Jakkar tilted his head at me in question. I straightened my spine and gave him a brisk nod of reassurance. I was far from rehabilitated. Now that his spirit mate and nursling were free of the clean room and out of danger of contracting the germ, the male looked less troubled, but he still had the whole of Valose riding on his shoulders. He didn’t need the burden of me weighing him down.

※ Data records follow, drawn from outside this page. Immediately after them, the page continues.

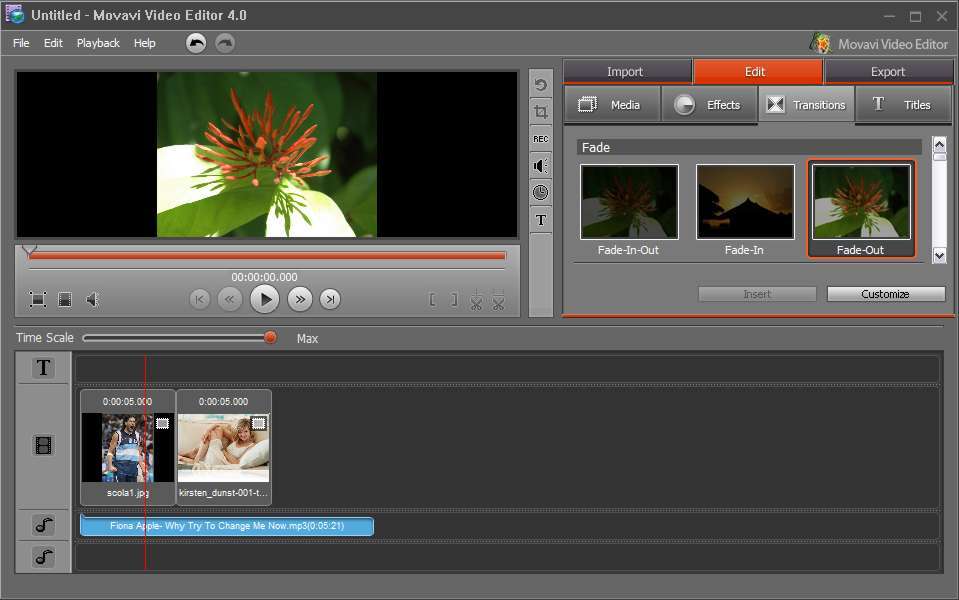Select the Fade-Out transition thumbnail

pyautogui.click(x=861, y=203)
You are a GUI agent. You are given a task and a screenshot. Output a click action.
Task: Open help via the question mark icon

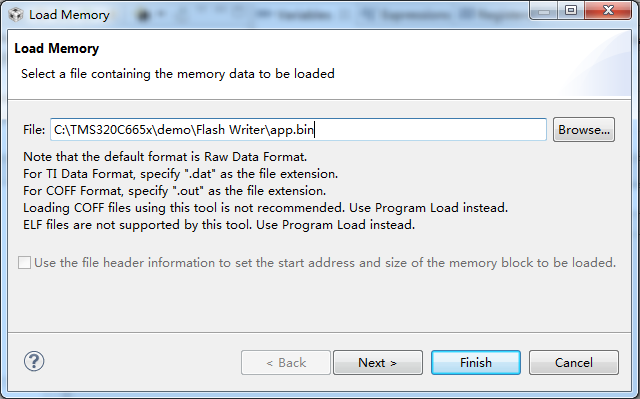(x=34, y=361)
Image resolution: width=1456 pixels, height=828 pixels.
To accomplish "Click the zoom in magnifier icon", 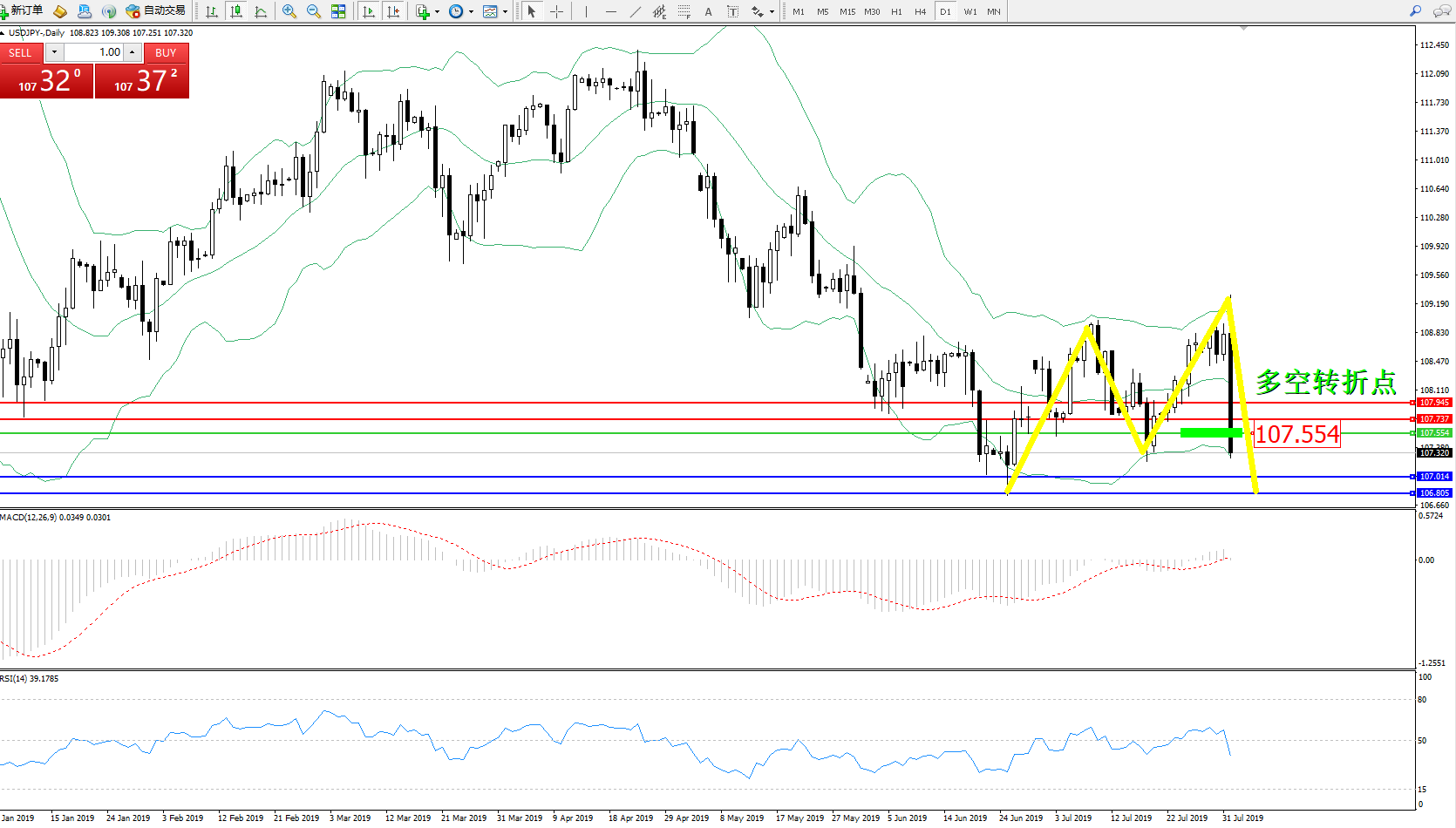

Satisfied that all was well, Jakkar went about his business. Now that all the pods were aboard the craft, it was time to begin the launch.
A fresh wave of jealousy splashed over me as Aggar marched up the craft’s ramp with purpose. I couldn’t hide my feelings when my scales flushed with envy. I glanced around to see how many had witnessed my affliction. It was humbling, to say the least, to begrudge a male who at one time, I had thought to be beneath my station.
Born to the crown, I had never been denied anything. It was an oddly unpleasant feeling to be told no, something I had never encountered before.
There was no refuting that royal blood pumped through my veins. Yet, I had stepped down as Sia of Clan Huren, not solely because Jakkar had deemed me unfit to rule. I had agreed it was the best thing for my clan until my mind healed fully. It was the least I could do after I had wronged so many.
Vallon and Tekkon boarded the craft on Aggar’s heels. Two Trisess warriors followed close behind. I wasn’t sure of their names. With all three clans living inside the city, Huren was as unfamiliar as the many faces I had yet to learn.